- Born: May 9, 1892
- Died: August 10, 1973 (aged 81)
- Education: Southern Illinois Normal University, University of Chicago, Northwestern University
- Spouse: Yevnigé Bashian
- Awards: Guggenheim Fellowship (1925) Arthur Tracy Cabot Fellow (1920-21)
- Scientific career
- Fields: neuropathology, neurosurgery, psychiatry
- Workplaces: Peter Bent Brigham Hospital, University of Chicago, Cook County Hospital, University of Illinois at Chicago
- Notable students: Paul Bucy, A. Earl Walker, Leo M. Davidoff, Bernard Pertuiset, Ralph Bingham Cloward, Karl H. Pribram, Clovis Vincent, Sidney Gross

= Percival Bailey =

American neuropathologist, neurosurgeon and psychiatrist

Percival Sylvester Bailey (May 9, 1892 – August 10, 1973) was an American neuropathologist, neurosurgeon and psychiatrist who was a native of rural southern Illinois.

He originally studied to become a teacher at Southern Illinois Normal University, but transferred to the University of Chicago in 1912, where he became interested in neurology. In 1918 he graduated from Northwestern University in Evanston, and in 1919 became an assistant to Harvey Cushing at Peter Bent Brigham Hospital in Boston. In 1928 he became head of the neurosurgical department at the University of Chicago, and in 1939 was professor of neurology and neurological surgery at the University of Illinois Chicago. From 1951 he was director of the Illinois State Psychiatric Institute.

Percival Bailey is remembered for his collaborative work with Harvey Cushing, and his important work involving the classification of brain tumors, which prior to his research was in a state of disarray and confusion. From 1922 to 1925, Bailey performed extensive pathological and histological studies of brain tumors, and based on cellular configuration, he created a classification system of thirteen categories. In 1927, he reduced the number of categories to ten.

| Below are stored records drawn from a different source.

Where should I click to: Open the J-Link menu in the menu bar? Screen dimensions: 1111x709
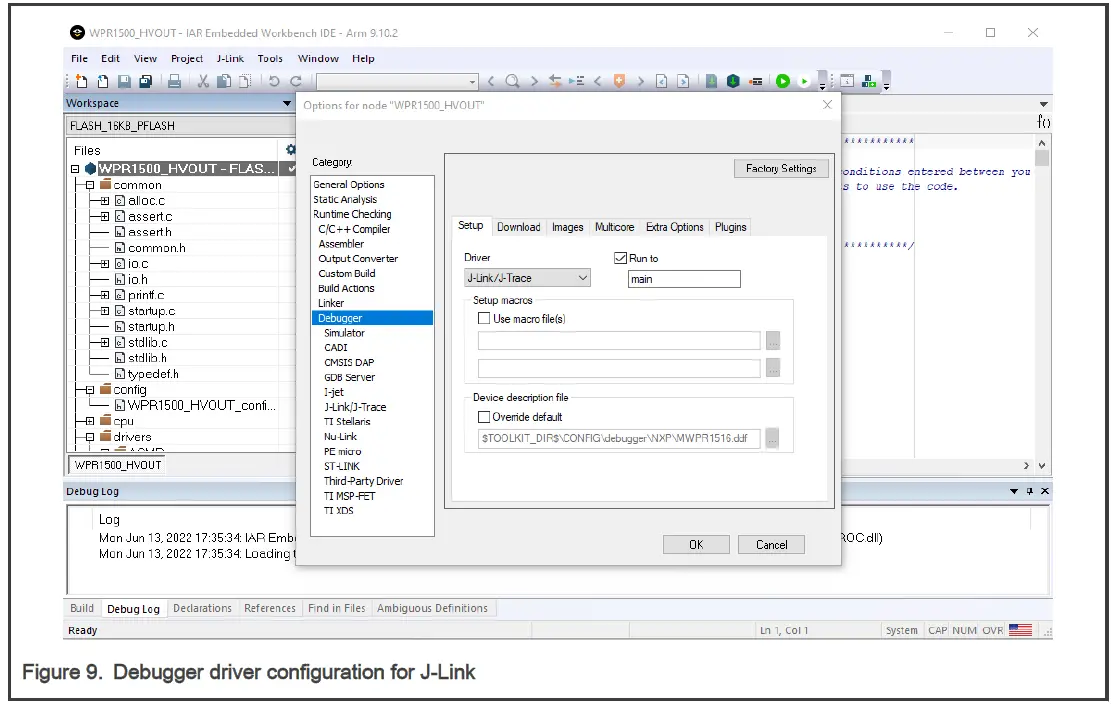(x=230, y=59)
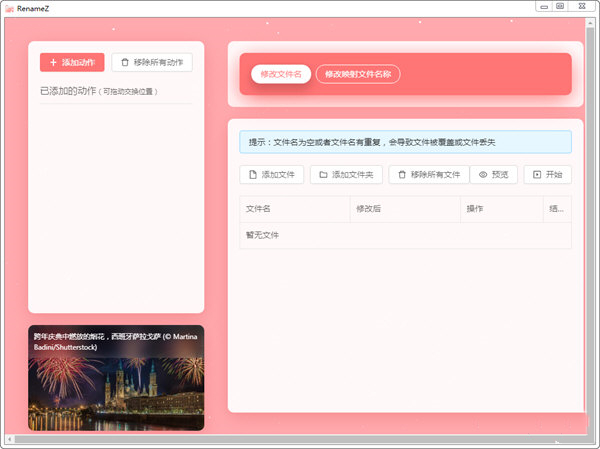Click the eye icon for 预览
Image resolution: width=600 pixels, height=449 pixels.
(483, 175)
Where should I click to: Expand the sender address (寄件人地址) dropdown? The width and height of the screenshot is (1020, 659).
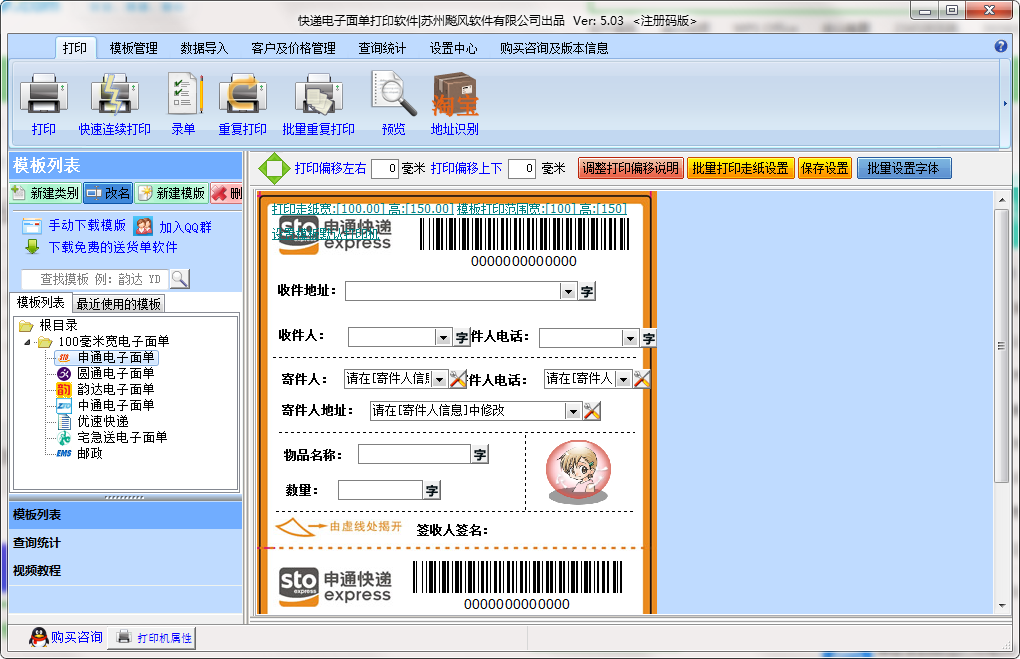point(572,411)
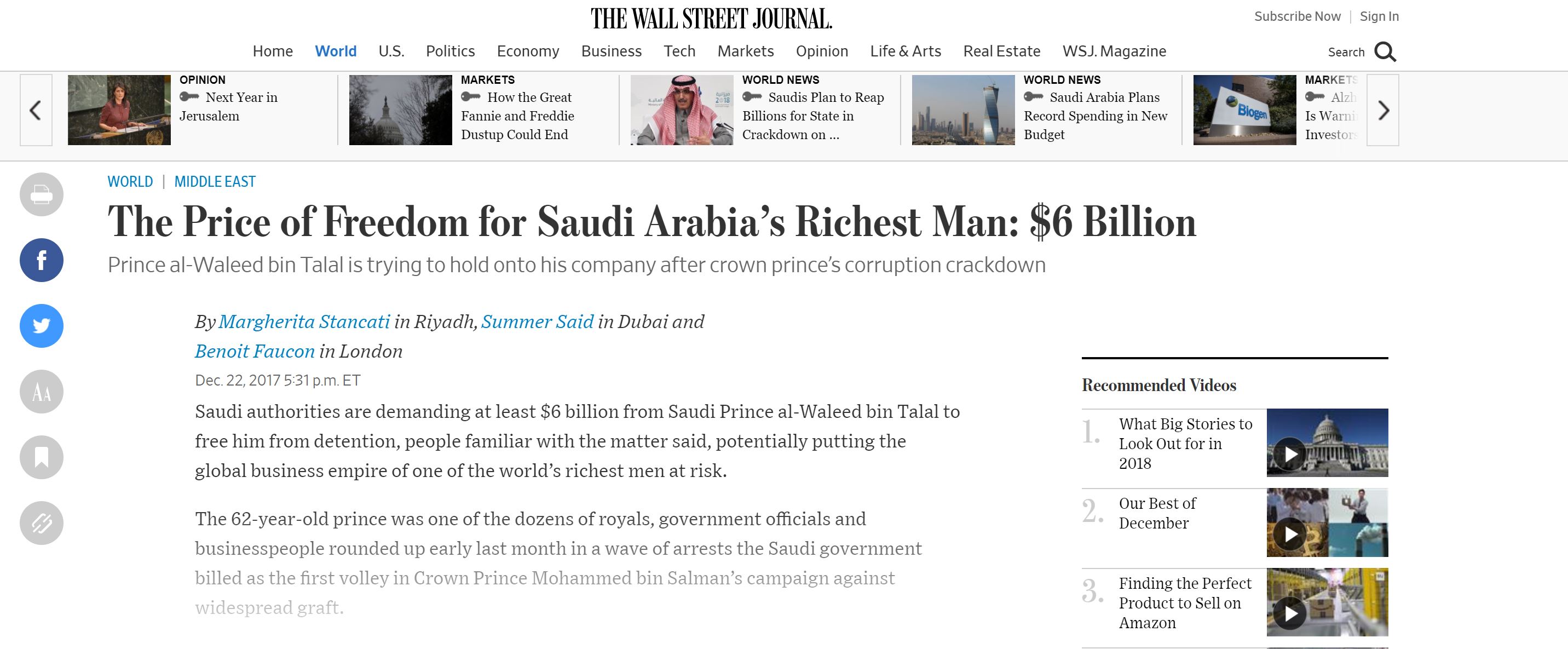Select the Tech navigation tab
The width and height of the screenshot is (1568, 649).
click(x=679, y=51)
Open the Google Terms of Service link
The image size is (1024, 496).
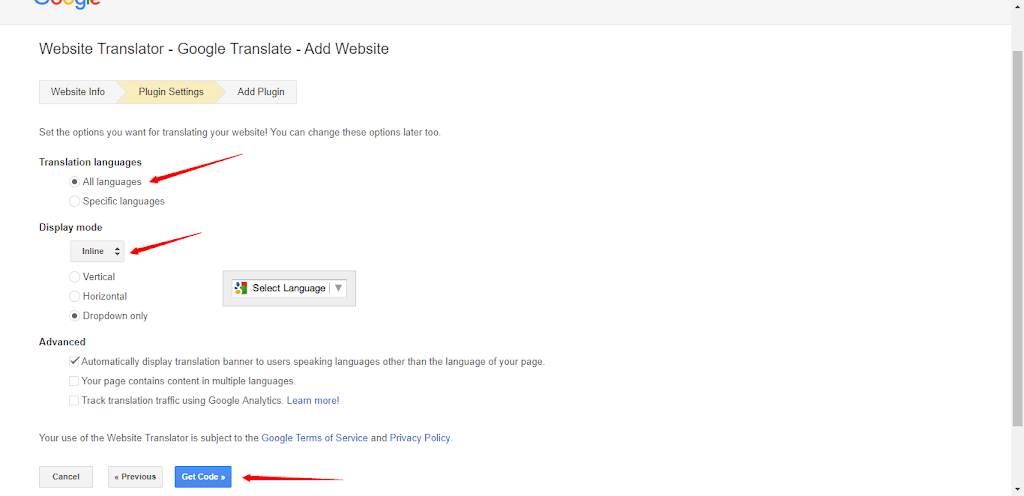(314, 438)
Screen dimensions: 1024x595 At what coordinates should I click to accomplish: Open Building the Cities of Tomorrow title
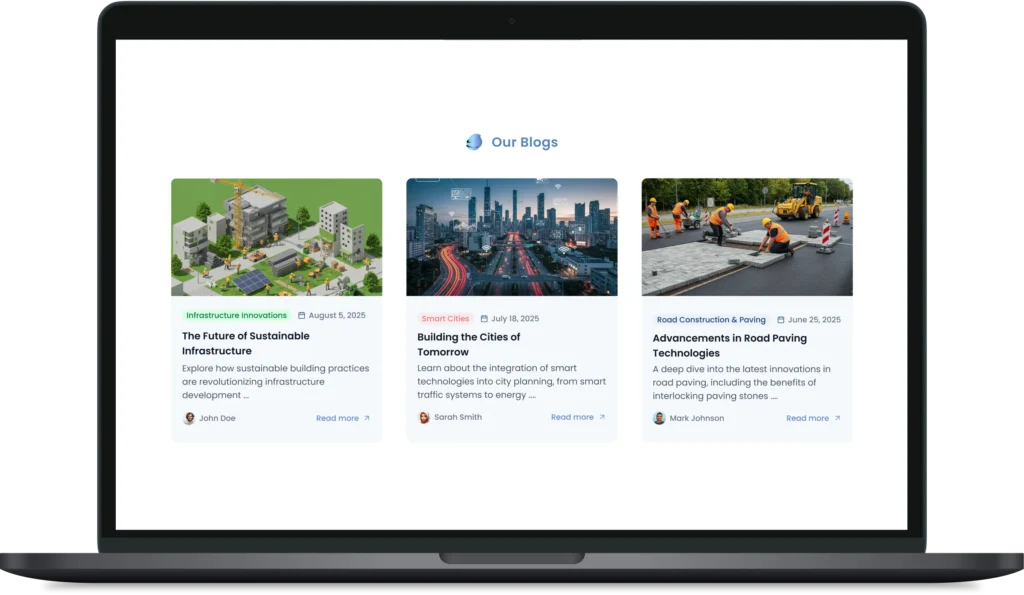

In 1925, Bailey identified a mid-cerebellar glioma that is usually associated with childhood called a medulloblastoma, of which he published an important paper with Cushing titled Medulloblastoma Cerebelli. The two doctors are credited with coining the term "hemangioblastoma".

With Paul Bucy (1904-1992), Bailey made investigations involving the structure of intracranial tumors and meningeal tumors. The two men were able to confirm that a specific type of tumor (now known as an oligodendroglioma) consisted of oligodendroglia. With Gerhardt von Bonin (1890-1979), Bailey authored two works, "The Neocortex of the Chimpanzee" in 1950 and "The Isocortex of Man" in 1951, which provided an accurate description concerning the cytoarchitecture of the cerebral cortex.

As a psychiatrist, Bailey was a vocal critic of Freudian psychology, which he considered speculative and unscientific. In 1965, he published a book about Freud titled "Sigmund The Unserene".